Coming in 2023-24: three new operas, all SFO co-commissions, which is amazing for a company with an eight-opera season:
  • Mason Bates, The (R)evolution of Steve Jobs
  • Kaija Saariaho, Innocence
  • Rhiannon Giddens and Michael Abels' Omar
Other items of interest:
Do I have a regret or two about this season? Sure: there's no sign of Karita Mattila or Patricia Racette, both of whom have been stalwarts of the company for many years. (Or Ruth Ann Swenson, who is retired.) Philip Skinner, one of my favorite singers, has only a small role. I'd hoped that if SFO did Frau that it would cast Christine Goerke as the Dyer's Wife; she was wonderful at the Met in 2013. But it's a short season; there are many exciting debuts, and the company is definitely looking very much to the future in its casting.


5 comments:

JSC said...

Very thrilling!!!

Lisa Hirsch said...

YES, it really is. Even this crank is happy.

Matthew said...

I'm sad that the company's finances can only support 8 productions. But it's definitely the boldest season since the Rosenberg era. Two world premieres, two seminal (and rarely-produced) 20th century operas that don't conform to Shilvock's dictum that opera should make the bourgeois comfortable.

New productions of "Traviata" and "Butterfly" are welcome indeed. And the first Glück in years (and first "Orfeo" in 25+ years) is also welcome.

I was surprised not to see Wagner on a 100th anniversary season schedule. But overall I'm actually looking forward a season at SFO after years of being bored by the repertoire.

Sacto OperaFan said...

Must say that this season looks fantastic. Hope there are no cancellations.

I am really thrilled as I can finally check off FROSH and Dialogues off my must see list. WOW. I am also looking forward to the Traviata as the last time I saw it was with A Netrebko in SF. Hated that borrowed production.

I was surprised that they are getting a new Butterfly set - wasn't the last one new? The very colorful one?? Not sure I want to see Butterfly again. The memory of the Racette/Jovanovich one still haunts me. I was so very lucky to have gotten to see them. I may have lucked out and caught it on a very good night, but it was magical.

Onegin is one of my favorite operas, so I look forward to seeing it again in SF.

I will wait for the reviews for the new pieces before committing. I've not had good luck with new opera in the past.

Finally, I'm not a fan of early opera, so the Gluck while it looks promising will not be on my list next year.

Wishing everyone a fantastic 2022. Live long and prosper in the Year of the Tiger.
-SactoOperaFan

Lisa Hirsch said...

- "Shilvock's dictum that opera should make the bourgeois comfortable." Ahahaha, SIGH. but yes, they do need a new Traviata. I think that I've seen four different Butterfly productions since 1995, so...

- Wagner.
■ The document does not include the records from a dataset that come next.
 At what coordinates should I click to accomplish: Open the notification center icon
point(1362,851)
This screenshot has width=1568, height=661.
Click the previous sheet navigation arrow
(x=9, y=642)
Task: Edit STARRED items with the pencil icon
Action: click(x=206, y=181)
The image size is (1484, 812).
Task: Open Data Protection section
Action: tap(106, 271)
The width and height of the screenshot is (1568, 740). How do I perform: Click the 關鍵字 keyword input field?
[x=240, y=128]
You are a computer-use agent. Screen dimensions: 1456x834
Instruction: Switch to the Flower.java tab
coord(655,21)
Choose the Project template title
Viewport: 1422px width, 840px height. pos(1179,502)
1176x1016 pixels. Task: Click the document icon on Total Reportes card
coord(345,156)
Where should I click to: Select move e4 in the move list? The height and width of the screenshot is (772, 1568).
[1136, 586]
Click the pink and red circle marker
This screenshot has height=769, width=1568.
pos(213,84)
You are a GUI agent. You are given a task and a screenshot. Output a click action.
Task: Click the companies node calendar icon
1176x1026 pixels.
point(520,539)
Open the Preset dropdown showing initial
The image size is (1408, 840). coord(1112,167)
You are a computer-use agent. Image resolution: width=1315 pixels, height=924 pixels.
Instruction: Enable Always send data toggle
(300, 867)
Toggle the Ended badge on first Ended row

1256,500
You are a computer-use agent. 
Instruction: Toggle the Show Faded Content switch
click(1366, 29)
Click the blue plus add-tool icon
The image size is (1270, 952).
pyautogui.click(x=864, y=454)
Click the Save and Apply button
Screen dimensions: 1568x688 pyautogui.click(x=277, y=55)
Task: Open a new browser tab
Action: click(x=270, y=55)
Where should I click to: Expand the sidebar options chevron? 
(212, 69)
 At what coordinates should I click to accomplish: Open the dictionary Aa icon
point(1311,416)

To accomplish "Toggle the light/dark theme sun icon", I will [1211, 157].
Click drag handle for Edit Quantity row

Starting next season, Kim is supposed to be conducting one Wagner and one Verdi opera annually. Since the 90s, I think that there have been two Wagner productions that Runnicles didn't conduct: "Meistersinger" with Mark Elder and "Lohengin" with Luisotti.

- Traviata with Netrebko. Yeah, terrible Marta Domingo production in....2009, the last year Runnicles was MD. I saw it with Elizabeth Futral, who sang extremely well and was the coldest Violetta I have ever seen.

- Butterfly. Racette/Jovanovich was my last Butterfly. I saw the noon Saturday matinee, I was there in balcony standing room mostly to try out OperaVision, and you are 100% correct that it was magical. Probably the opera performance I've seen that was closest to perfect. Everyone was so good.

- I didn't see Butterfly with the most recent production. I hated the designer's Magic Flute so much. I was planning to see it with Haroutounian anyway because she's so good, but that was in the fall of 2016 and I got sick basically on my way home from seeing Chicago's Les Troyens.